• [Exercise instructions]:
a - Translate into Spanish the following sentence from the passage on prostate cancer screening: "The American College of Physicians (Philadelphia, Pennsylvania) has come out against routine testing for prostate cancer."
b - Reproduce word for word the portion of the passage on prostate cancer screening starting with "The American College" and going on through "first year alone.".
c - In the passage on prostate cancer screening, what range does Peter Albertsen give for the first-year cost of a nationwide screening program?

• [Source text]:

Cancer de la prostate
Questions on prostate cancer screening
With more emphasis on breast cancer screening now the norm, the spotlight has moved to prostate cancer screening in men, with some physician groups firmly in favor of annual screening for all men in the 50 to 70 age group and others claiming that the money could be better spent on finding out more about the disease and causative factors.
The American College of Physicians (Philadelphia, Pennsylvania) has come out against routine testing for prostate cancer. Peter Albertsen, MD, a noted urologist at the University of Connecticut Health Center (Farmington, Connecticut), argues that mass screening, besides being expensive, will result in thousands of unnecessary operations. Albertsen estimates that a nationwide screening program could cost anywhere from $12 billion to $28 billion in the first year alone.
Prostate cancer is generally a disease of older men, and since it is a slow developer, a majority of those with prostate tumors die with them rather than of them. James Hanley and Maurice McGregor of the Consell d'Evaluation des Technologies de la Sante in Quebec, Canada, estimate that for every fatal prostate tumor detected in a screening program, another five will be found which could readily be left untouched. This does not take into account the reactions of patients diagnosed as being tumorigenic; many would be unlikely to leave the tumor alone. A survey by Britain's National Health Service indicates that radical prostatectomy causes incontinence in up to 27% of patients and impotence in close to 85% of them. Radiotherapy figures are significantly better: 6% for incontinence and 40% for impotence, although newer methodologies such as radioactive pellet implantation have reportedly produced better outcomes.

• [Data to examine]:
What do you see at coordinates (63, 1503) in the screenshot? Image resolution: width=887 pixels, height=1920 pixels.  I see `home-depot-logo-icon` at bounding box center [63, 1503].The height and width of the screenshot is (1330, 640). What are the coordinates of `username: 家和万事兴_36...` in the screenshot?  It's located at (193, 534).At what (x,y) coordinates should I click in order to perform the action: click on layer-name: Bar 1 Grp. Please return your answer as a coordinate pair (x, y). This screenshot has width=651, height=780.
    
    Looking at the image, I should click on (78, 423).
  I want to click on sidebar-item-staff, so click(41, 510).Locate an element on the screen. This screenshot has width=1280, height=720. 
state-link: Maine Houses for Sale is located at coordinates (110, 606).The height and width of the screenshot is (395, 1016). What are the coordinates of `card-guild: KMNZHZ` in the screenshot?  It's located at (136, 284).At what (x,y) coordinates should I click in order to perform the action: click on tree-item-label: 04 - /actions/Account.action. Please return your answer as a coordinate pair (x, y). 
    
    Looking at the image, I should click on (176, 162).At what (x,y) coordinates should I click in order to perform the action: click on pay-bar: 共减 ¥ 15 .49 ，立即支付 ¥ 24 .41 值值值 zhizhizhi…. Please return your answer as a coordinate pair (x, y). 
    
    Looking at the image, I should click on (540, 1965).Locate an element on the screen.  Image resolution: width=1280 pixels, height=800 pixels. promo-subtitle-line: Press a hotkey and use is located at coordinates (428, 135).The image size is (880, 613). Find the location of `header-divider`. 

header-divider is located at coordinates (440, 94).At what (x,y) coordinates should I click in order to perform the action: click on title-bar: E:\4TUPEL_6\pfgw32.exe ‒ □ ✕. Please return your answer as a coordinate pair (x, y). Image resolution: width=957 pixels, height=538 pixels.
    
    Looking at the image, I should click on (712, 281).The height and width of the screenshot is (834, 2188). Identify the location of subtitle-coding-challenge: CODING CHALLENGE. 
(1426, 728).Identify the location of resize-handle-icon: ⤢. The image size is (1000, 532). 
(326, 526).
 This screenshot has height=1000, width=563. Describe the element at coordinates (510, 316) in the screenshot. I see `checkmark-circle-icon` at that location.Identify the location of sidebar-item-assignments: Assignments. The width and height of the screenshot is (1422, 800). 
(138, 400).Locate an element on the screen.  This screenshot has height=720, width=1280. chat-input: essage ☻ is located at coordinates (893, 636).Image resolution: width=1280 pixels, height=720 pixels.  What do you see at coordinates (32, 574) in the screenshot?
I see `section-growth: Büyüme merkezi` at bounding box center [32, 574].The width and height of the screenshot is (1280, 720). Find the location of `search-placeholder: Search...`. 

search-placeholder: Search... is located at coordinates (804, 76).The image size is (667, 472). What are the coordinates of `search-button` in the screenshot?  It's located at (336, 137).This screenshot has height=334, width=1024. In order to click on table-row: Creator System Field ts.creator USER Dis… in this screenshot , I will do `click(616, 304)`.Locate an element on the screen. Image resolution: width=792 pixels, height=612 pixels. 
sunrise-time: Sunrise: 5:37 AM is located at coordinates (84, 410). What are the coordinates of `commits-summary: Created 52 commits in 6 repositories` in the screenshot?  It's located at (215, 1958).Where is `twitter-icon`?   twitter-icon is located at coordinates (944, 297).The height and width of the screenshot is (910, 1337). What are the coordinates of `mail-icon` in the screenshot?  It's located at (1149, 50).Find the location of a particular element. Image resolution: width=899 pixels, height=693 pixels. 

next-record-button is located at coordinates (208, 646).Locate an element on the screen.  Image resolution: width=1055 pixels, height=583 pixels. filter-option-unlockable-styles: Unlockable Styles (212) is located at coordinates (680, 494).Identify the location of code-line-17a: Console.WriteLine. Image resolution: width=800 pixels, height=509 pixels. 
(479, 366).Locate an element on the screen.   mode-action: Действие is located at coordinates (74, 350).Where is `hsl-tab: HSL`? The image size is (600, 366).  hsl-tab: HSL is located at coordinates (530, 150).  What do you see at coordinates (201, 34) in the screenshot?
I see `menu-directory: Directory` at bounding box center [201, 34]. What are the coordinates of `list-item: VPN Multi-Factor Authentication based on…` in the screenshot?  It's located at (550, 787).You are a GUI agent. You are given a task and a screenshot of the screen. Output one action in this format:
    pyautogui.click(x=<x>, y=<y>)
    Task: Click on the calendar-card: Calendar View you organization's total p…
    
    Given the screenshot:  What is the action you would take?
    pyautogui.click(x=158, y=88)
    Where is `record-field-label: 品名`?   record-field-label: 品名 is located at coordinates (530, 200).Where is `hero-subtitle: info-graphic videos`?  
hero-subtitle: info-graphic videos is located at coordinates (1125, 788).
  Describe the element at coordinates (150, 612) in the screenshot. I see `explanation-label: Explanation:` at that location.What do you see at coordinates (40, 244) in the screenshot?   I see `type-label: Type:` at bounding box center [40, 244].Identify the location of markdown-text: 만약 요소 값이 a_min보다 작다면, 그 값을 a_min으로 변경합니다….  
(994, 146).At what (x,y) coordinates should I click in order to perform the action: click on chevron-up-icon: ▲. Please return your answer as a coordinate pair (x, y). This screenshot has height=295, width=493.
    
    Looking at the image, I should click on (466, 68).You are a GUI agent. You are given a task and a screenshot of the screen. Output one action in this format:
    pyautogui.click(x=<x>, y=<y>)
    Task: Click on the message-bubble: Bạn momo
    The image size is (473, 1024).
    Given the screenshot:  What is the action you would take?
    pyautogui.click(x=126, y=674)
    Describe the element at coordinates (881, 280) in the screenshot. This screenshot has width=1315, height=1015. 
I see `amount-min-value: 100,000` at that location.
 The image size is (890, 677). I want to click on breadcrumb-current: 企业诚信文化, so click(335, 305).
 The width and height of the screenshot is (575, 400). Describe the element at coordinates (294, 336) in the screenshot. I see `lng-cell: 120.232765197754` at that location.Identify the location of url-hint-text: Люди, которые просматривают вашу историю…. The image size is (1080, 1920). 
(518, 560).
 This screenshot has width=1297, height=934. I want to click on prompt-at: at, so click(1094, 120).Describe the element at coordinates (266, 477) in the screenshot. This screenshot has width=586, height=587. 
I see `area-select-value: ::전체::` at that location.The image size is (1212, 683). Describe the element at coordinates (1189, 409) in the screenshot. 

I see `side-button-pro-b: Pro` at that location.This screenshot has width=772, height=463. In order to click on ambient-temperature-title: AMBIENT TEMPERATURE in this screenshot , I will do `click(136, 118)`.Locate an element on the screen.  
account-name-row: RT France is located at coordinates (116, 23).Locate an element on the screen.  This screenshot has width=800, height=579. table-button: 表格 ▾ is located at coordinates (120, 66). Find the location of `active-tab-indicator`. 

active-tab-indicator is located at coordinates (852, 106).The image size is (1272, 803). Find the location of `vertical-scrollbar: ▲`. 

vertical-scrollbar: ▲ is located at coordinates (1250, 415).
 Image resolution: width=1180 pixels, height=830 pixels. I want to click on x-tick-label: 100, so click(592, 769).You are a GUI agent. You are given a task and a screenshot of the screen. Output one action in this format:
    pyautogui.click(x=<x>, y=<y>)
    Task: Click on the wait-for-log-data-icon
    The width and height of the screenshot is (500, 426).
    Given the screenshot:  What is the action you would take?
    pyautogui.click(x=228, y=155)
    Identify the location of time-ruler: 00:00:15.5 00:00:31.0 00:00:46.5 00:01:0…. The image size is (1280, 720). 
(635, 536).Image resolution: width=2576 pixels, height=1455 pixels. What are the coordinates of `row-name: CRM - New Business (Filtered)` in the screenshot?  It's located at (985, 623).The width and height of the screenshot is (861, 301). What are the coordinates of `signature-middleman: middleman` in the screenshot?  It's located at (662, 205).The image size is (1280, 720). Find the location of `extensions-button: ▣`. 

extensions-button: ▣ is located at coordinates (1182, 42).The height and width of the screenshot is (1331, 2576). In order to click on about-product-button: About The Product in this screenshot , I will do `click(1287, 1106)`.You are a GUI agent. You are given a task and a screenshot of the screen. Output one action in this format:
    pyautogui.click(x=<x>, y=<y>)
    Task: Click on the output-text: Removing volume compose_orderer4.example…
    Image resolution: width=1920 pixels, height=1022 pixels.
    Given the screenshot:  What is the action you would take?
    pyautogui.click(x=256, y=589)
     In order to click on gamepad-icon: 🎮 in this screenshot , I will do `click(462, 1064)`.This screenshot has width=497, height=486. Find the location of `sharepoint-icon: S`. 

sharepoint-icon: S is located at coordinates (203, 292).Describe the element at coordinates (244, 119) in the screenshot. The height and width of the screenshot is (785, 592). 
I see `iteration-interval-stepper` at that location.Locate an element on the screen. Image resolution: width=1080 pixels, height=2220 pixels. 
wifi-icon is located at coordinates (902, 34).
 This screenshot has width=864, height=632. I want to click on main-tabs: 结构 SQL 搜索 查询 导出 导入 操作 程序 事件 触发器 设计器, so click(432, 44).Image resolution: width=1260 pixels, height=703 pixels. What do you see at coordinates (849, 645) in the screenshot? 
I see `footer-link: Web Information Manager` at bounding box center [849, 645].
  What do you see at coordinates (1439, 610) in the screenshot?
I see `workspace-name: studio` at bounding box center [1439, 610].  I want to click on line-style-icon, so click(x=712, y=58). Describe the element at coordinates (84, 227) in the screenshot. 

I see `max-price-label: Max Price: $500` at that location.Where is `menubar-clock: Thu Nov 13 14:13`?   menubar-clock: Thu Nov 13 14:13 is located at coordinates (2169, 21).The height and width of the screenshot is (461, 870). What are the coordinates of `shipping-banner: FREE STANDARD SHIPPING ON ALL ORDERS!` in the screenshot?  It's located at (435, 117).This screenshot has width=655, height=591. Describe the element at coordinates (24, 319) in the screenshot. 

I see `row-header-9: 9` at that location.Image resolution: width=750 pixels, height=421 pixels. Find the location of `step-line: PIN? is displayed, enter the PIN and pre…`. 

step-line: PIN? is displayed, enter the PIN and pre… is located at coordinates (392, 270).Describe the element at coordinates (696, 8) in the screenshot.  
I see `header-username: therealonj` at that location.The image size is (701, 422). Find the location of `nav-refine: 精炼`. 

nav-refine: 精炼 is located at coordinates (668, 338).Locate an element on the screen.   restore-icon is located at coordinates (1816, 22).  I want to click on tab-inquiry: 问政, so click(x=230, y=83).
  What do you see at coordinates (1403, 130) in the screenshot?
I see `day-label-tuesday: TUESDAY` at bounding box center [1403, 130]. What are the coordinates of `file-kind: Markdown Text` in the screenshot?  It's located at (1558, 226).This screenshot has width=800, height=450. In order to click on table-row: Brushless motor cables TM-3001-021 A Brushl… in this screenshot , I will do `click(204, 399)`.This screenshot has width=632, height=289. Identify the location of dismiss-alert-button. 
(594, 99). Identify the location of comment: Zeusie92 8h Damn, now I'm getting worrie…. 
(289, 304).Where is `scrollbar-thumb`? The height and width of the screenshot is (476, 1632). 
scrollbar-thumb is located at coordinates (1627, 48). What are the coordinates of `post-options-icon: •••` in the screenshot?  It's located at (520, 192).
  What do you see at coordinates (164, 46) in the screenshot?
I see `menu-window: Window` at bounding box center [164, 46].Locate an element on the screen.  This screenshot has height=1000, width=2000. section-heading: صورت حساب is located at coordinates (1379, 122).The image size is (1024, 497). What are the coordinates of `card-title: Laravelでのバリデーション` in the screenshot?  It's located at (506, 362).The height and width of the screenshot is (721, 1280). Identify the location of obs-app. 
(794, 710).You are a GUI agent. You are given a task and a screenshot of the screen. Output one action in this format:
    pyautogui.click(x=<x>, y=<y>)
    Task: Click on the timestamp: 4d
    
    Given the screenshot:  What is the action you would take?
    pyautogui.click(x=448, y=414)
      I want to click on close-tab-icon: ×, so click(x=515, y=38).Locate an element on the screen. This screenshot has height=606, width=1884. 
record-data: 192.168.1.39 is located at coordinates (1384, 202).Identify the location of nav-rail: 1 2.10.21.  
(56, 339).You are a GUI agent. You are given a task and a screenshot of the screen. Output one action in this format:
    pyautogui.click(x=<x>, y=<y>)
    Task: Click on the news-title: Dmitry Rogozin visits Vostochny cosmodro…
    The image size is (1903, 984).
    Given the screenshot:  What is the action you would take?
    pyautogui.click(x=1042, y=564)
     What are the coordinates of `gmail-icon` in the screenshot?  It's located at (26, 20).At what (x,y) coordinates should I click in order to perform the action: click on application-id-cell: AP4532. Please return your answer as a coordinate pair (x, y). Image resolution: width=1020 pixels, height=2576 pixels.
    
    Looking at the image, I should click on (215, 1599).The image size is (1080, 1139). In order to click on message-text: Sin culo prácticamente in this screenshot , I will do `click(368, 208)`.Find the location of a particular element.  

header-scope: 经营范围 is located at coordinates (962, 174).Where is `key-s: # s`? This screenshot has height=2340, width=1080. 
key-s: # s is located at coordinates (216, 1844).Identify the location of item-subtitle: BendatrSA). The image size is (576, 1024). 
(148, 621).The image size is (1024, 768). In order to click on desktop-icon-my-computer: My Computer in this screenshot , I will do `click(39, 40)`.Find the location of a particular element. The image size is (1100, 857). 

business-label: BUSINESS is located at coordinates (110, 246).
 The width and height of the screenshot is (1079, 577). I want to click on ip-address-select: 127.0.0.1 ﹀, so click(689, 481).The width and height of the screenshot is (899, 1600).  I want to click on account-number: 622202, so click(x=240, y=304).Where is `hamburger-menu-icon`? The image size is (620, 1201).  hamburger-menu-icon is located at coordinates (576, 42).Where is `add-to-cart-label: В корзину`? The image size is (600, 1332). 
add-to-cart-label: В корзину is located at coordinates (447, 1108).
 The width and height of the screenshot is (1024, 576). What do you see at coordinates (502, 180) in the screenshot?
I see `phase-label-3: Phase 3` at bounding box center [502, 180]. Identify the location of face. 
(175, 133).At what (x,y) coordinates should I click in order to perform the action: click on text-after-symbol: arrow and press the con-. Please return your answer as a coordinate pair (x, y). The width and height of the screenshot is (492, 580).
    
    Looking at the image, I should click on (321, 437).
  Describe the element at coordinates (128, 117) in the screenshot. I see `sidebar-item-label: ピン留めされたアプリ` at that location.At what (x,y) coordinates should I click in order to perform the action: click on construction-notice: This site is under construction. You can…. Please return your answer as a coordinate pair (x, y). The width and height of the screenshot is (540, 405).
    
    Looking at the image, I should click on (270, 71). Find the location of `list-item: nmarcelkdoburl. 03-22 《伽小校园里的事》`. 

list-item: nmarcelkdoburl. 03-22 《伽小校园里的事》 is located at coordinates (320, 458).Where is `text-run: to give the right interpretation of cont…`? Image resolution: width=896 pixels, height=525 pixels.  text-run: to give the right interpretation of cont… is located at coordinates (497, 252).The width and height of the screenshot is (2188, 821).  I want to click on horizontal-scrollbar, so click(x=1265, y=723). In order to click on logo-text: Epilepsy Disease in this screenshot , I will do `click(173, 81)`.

• [Answers]:
a - El Colegio Americano de Médicos (Filadelfia, Pensilvania) se ha pronunciado en contra de las pruebas rutinarias de detección del cáncer de próstata.

b -
The American College of Physicians (Philadelphia, Pennsylvania) has come out against routine testing for prostate cancer. Peter Albertsen, MD, a noted urologist at the University of Connecticut Health Center (Farmington, Connecticut), argues that mass screening, besides being expensive, will result in thousands of unnecessary operations. Albertsen estimates that a nationwide screening program could cost anywhere from $12 billion to $28 billion in the first year alone.

c - Anywhere from $12 billion to $28 billion.